Le Bon La Fontaine aux Enfers Auguste Rigaud (1760 - 1835)

Aimez-vous les contes en vers?
Eh bien ! écoutez une histoire,
Que j’ai lue en un vieux grimoire,
Fraîchement venu des enfers.
Tel jour, tel an, maître Jean La Fontaine
A comparu devant la cour ,
Pour rendre compte du séjour
Qu’il a fait chez la race humaine.
Le fabuliste approche et dit : Sire démon ,
J’ai besoin d’indulgence, et je crains la justice.
Avant ma mort pourtant j’ai fait mon oraison,
Et croyez ce qu’à dit ma vieille Madelon,
Que si j’ai fait du mal je l’ai fait sans malice;
Sur le sexe un tant et je me suis égayé,
Et quelque peu, je crois, j’ai négligé ma femme;
Car naguère on m’a dit que j’étais marié.
Mais je vous jure sur mon âme,
Que je l’avais tout à fait oublié!
Proserpine sourit, et l’on voit la balance
Du sombre tribunal pencher vers la clémence.
Mais un essaim d’accusateurs,
Médisants, calomniateurs,
Arrive et fond sur le pauvre homme.
Ils étaient si nombreux (la graine des pervers
N’est pas rare dans les enfers),
Ils étaient si nombreux, que l’on ne savait comme
Les placer, les entendre tous.
Les chats et les renards, les lions et les loups Hurlaient :
sage Minos, dans ta juste colère,
Tu dois punir d’une façon sévère Le Bon
Un vrai tartuffe, un archi-patelin,
Qui, sous un air tout débonnaire,
Fait le mal et cache la main ;
Qui va criant jusques aux nues;
Que nous tous, braves gens, dont les mœurs sont connues,
Volons, ravissons et mangeons
Fromages, poules et moutons!
Ah! si dans le tartare il est quelque justice;
Il faut, il faut qu’on le punisse !
Quand les bêtes eurent parlé,
Les humains, à leur tour, obtinrent audience.
Mais le bonhomme fut encor plus harcelé,
Accusé, houspillé par notre sotte engeance ;
Les avares, les fous, les jaloux, les hargneux ;
Et le froid égoïste, et le riche orgueilleux,
Et le tyran cruel vont l’accusant en masse :
Il ne mérite point de grâce,
Le traître a dévoilé nos vices, nos défauts;
Certes il est coupable, et digne de tous maux.

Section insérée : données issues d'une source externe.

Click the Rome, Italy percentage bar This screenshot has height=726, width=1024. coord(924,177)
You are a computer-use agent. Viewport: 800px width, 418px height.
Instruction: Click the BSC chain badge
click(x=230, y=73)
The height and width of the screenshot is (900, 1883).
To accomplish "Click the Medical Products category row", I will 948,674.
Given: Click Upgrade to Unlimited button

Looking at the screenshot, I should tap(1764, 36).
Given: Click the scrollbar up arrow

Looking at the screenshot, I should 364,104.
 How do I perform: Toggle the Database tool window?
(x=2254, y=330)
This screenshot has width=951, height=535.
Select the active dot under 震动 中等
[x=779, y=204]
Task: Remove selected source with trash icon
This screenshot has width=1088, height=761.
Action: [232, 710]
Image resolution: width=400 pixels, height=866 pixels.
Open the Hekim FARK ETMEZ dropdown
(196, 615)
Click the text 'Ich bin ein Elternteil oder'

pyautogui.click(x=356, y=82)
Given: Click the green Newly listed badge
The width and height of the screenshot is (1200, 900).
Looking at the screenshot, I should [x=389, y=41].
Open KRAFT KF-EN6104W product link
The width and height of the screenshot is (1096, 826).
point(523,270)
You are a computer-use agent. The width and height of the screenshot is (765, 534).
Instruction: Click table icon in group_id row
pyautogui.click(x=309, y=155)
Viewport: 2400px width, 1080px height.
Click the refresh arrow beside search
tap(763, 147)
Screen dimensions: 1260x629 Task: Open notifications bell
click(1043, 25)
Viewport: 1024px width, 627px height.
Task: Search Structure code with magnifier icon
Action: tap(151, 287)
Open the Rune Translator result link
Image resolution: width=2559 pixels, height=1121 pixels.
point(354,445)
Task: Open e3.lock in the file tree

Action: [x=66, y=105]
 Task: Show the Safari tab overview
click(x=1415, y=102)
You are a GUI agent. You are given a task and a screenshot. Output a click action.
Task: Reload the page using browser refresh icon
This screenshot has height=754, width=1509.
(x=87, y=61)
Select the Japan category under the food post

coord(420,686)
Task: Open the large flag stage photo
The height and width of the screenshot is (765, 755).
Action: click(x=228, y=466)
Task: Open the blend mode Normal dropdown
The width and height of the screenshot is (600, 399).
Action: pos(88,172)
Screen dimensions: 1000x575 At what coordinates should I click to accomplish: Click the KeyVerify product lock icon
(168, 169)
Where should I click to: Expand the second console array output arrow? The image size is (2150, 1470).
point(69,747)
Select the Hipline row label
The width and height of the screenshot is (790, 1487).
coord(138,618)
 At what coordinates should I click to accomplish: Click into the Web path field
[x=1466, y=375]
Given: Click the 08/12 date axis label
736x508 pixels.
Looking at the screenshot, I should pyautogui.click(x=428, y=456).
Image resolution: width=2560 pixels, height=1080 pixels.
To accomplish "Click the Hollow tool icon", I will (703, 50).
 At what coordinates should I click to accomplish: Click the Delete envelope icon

Enfin l’on voit paraître, ajoute le grimoire,
Un puissant potentat :
Le prévenu, dit-il, voulut ternir ma gloire,
Peut-être aussi troubler, bouleverser l’état,
En disant, je ne sais dans quelle rapsodie,
Que les dieux et les rois mettent quoi qu‘on leur die ;
Tout en même catégorie.
Minos, mon cher cousin, sois juste, je t’en prie ;
Et pour l’honneur du corps, punis cet attentat.
Le fablier reprend : Ah ! messieurs, quel éclat !
Sans doute il faut des rois redouter la colère,
Comme nous l’a dit Salomon;
Mais ne pourrais-je point obtenir mon pardon?
Voyez mon repentir sincère.
J’ai, très-mal à propos, dévoilé les secrets
De vos cœurs et de vos palais.
Ah! si jamais je reviens sur la terre,
Je jure ici, mes grands dieux, de me taire !
Sur mes intentions vous devez me juger.:
J’ai fait le mal sans y songer.
Allez, mon philosophe aimable;
Lui dit Minos d’un air affable,
Ne vous repentez de rien ;
Ce que vous avez fait est bien.
Vous allez voir dans le Tartare
La belle fête qu’on prépare
A tous ces méchants garnements
Que n’ont pu corriger vos bons enseignements
— Seigneur, épargnez à ma vue,
Le supplice des malheureux.
Sans soulager leurs maux je souffrirais comme eux.
— Eh bien ! reprend Minos, allez trouver Molière,
Qui se promène en ces bosquets
Avec le bon Esope et maître Rabelais.
— J’y cours, seigneur. Ah ! désormais
Je vais philosopher, dormir et ne rien faire :
Mes chers enfants, en quoi peut nous servir
Notre historiette infernale?
Elle nous dit qu’il faut, dussions-nous en souffrir,
Faire le bien, prêcher une bonne morale.
Que si le monde ingrat nous juge injustement,
Il est des dieux qui jugent autrement.